【商業・法人登記Q10】合同会社のデメリットを教えてください
合同会社のデメリットを教えてください
合同会社のデメリットとしては、次のようなことが
あげられます。
① 株式会社と比べて知名度が低いこと
合同会社は平成18年に施行された会社法によって
創設された比較的新しい会社の類型であり、
まだ社会一般に浸透していないため、社会的信用度が
株式会社に比べて劣る場合があります。
銀行や他企業と取引する場合に、会社としての信用力
が株式会社よりは低いと評価される可能性が考えられます。
② 代表者は登記簿上「代表社員」と表示されること
株式会社では代表者を「代表取締役」といいます。
これが社会に浸透しているため、合同会社の「代表社員」
はわかりにくいようです。
しかし、定款で「代表社員を社長とする。
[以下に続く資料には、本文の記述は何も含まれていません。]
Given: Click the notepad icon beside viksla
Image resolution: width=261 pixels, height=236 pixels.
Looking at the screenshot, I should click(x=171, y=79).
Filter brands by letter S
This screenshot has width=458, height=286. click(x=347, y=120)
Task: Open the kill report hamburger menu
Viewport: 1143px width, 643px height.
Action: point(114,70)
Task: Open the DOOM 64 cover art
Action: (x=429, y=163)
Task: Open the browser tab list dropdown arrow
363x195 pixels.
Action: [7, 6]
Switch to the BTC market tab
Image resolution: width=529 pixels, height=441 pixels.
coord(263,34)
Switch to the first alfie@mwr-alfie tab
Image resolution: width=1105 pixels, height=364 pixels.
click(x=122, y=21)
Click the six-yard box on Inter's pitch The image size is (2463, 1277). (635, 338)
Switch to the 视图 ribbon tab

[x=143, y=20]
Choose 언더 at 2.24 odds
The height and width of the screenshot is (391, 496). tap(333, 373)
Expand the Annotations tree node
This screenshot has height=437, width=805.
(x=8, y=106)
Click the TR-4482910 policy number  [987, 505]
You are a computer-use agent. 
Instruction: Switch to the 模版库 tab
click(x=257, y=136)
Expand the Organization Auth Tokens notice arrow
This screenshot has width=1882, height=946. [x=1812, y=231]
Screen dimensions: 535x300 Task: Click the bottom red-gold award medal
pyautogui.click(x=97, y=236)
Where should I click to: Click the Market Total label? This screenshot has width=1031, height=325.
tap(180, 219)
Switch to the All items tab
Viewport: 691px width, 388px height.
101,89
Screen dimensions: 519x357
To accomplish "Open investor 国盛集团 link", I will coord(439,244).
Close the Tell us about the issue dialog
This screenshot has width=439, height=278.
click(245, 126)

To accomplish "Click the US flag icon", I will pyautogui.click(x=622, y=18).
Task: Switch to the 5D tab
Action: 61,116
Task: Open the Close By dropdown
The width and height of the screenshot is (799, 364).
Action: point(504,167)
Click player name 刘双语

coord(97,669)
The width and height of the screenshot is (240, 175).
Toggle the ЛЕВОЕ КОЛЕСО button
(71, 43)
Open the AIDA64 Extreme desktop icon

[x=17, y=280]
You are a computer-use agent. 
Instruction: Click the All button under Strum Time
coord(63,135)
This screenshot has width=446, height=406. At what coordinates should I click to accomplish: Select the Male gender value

」と定める
ことも可能ですので、社長という呼び名で呼ぶことに
差し支えはありません。
③ 会社の業務執行や利益配当の方法などについて
社員間でもめごとが起こった場合、意思決定に支障が
出て、会社運営に影響する可能性があること
合同会社は社員同士の人的信頼関係に基づく会社形態です。
社員同士の信頼関係が崩れると運営しづらくなること
も考えられるので、社員が2人以上いる場合には注意が必要です。
合同会社は出資金額にかかわらず、社員の頭数で決を採ります。
もめごとが起こると業務執行の決が採れなくなる
可能性などが考えられます。
④ 社員の退社について困難な場合があること
合同会社では、社員は法律に決められた事由や
定款に定めておいた事由の発生により退社します
(会社法606条607条)。
自主的に退社しない場合、株式会社の解任手続きにあたる
手段がありません。
社員が義務を果たさないときや不正行為をしたなどの特別の事情が
あるときには、除名という退社方法があります。
この場合、合同会社は地方裁判所に除名の訴えを
もって請求する必要があります(会社法859条)。